- _EXERCÍCIO_: No texto sobre a Escola da Ponte, reproduza o trecho que se inicia com as palavras "É um processo" e se encerra com "merece ser seguido.", trocando "artesanal" por "manual".

- _TRECHO ORIGINAL_:
◇ ◇ ◇ ◇ ◇ ◇ ◇

A Escola da Ponte

Revolução pedagógica

“O homem deve ser a ponte que levará ao além-homem”, é o que nos ensina Nietzsche através do sábio Zaratustra (ou seria Zaratustra através do sábio Nietzsche?).

Há 30 anos, uma gaivota ajudada por fiéis companheiras de espécie, sem as quais se torna impossível construir o “ninho do gracho”, alçou um dos mais corajosos e revolucionários vôos já observados neste mundo. Rompendo totalmente com qualquer antecedente pedagógico tradicional, entre dois rios, foi fundada a “Escola da Ponte”.

A “Vila das Aves, seu local de fundação, fica a aproximadamente 30 quilômetros da cidade do Porto, ao norte de Portugal, e não poderia ter nome mais simbólico e de bom augúrio. Seu idealizador, José Pacheco, hoje com 54 anos ainda exerce sua influência (como professor aposentado) e dedica-se diariamente a regar a árvore plantada após tanto labor e turbulência. Grande parte de sua história está exposta no seu livro “Para Alice, com amor”.

A “escolinha”, hoje com aproximadamente 220 alunos e 39 orientadores educativos, com seu caráter libertário causaria espanto (ou quem sabe revolta) em grande parte do nosso atual grupo de “professores” e “mestres” (aqui uso aspas pois, infelizmente, nenhum dos termos são hoje dignos de serem usados em suas reais acepções, mais ainda quando observamos de maneira generalizada o ensino em nosso país). Neste peculiar centro de ensino não existem salas de aula separadas, não existem séries (o que há é apenas uma faixa etária padrão entre 5 e 17 anos, que compreende os dois ciclos básicos do ensino português), não existem mestres e aulas separadas por matérias (o que rompe com o excessivamente usado, por tanto nocivo, método cartesiano de análise das partes em detrimento do todo) e não há seqüência obsessiva de programas de estudo inflexíveis. Lá, a vontade é o motor da realização. São escolhidos os assuntos a serem estudados e formam-se grupos entre os interessados com a ajuda de orientadores (esses sim mestres) que tem o papel de alimentar os espíritos naturalmente curiosos dos jovens.

As pessoas são diferentes, vivem em meios diferentes, tem necessidades (e vontades) diferentes, e é esta individualidade que a Escola sabe valorizar em prol do pleno desenvolvimento dos alunos. Assim nasce o estímulo.

É um processo artesanal de aprendizado, onde o produtor (aluno) de identifica com o produto (conhecimento), diferente da lógica de produção atual, em que também a educação está inclusa. As partes são produzidas separadamente e nem sequer usadas na prática, portanto, logo esquecidas. A única ciência que não é esquecida nunca é aquela aprendida na vida, que por sua vez, é o único programa que merece ser seguido.

◇ ◇ ◇ ◇ ◇ ◇ ◇

- _LINHAS_:
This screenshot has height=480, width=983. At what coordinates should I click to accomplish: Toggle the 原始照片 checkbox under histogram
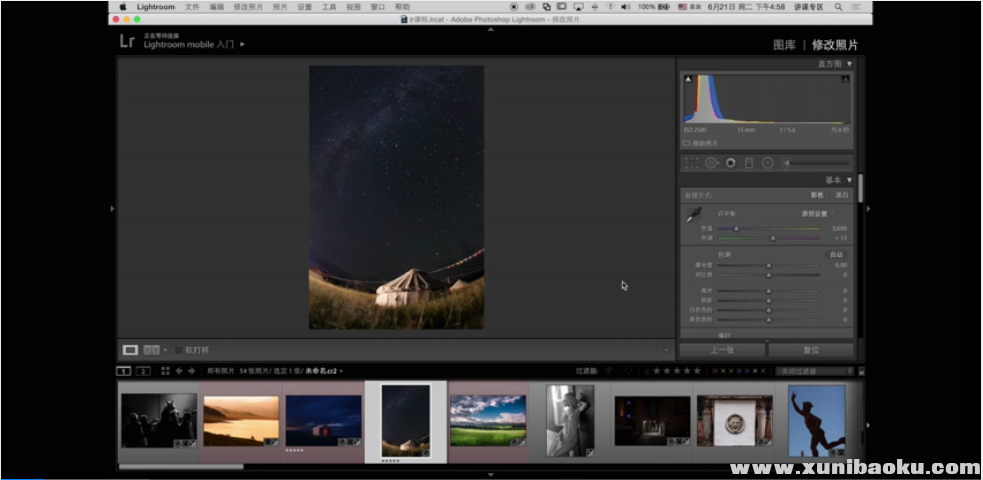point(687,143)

◇ ◇ ◇ ◇ ◇ ◇ ◇

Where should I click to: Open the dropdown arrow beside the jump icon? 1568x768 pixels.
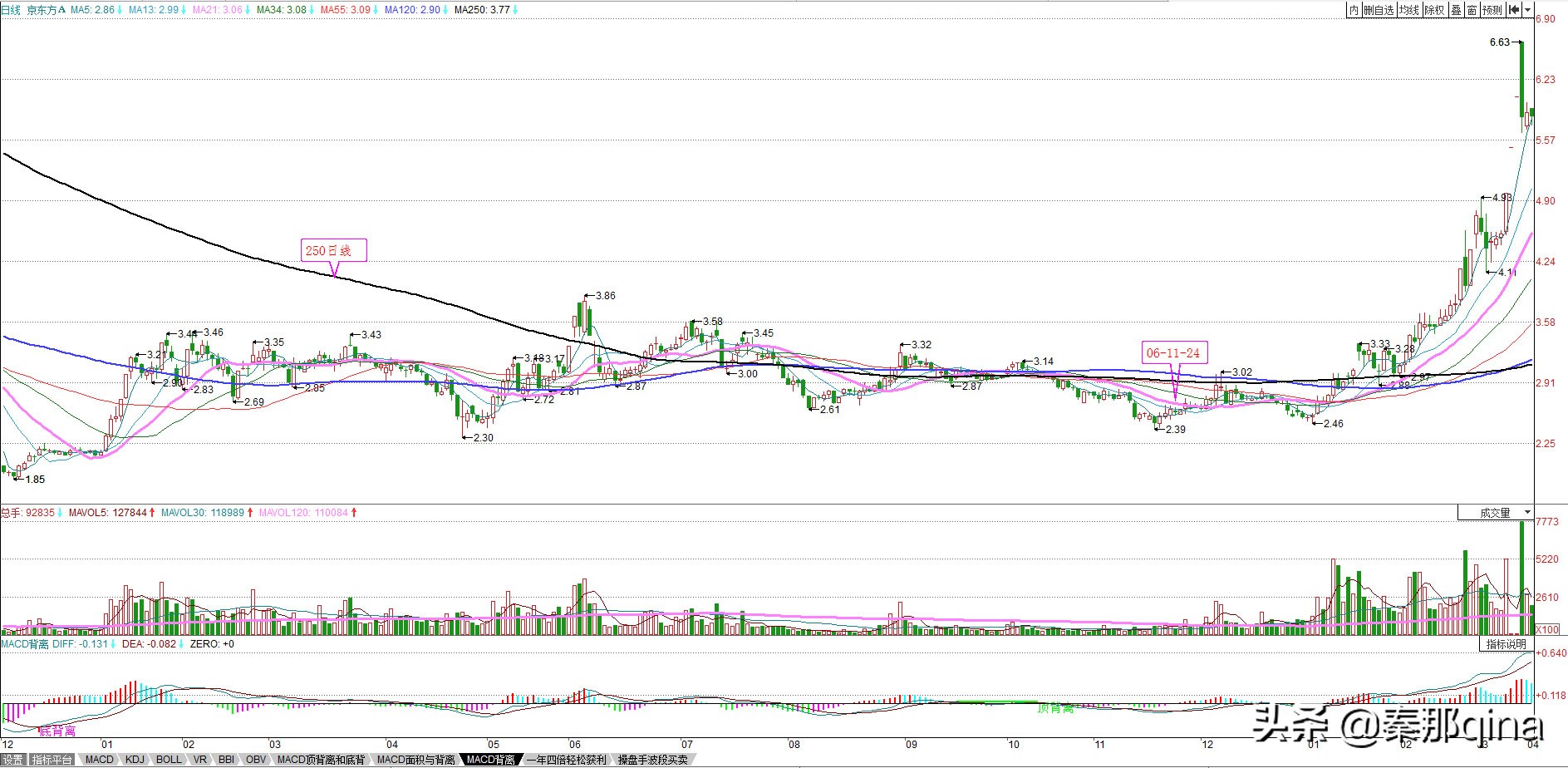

◇ ◇ ◇ ◇ ◇ ◇ ◇

- _RESPOSTA_:
É um processo manual de aprendizado, onde o produtor (aluno) de identifica com o produto (conhecimento), diferente da lógica de produção atual, em que também a educação está inclusa. As partes são produzidas separadamente e nem sequer usadas na prática, portanto, logo esquecidas. A única ciência que não é esquecida nunca é aquela aprendida na vida, que por sua vez, é o único programa que merece ser seguido.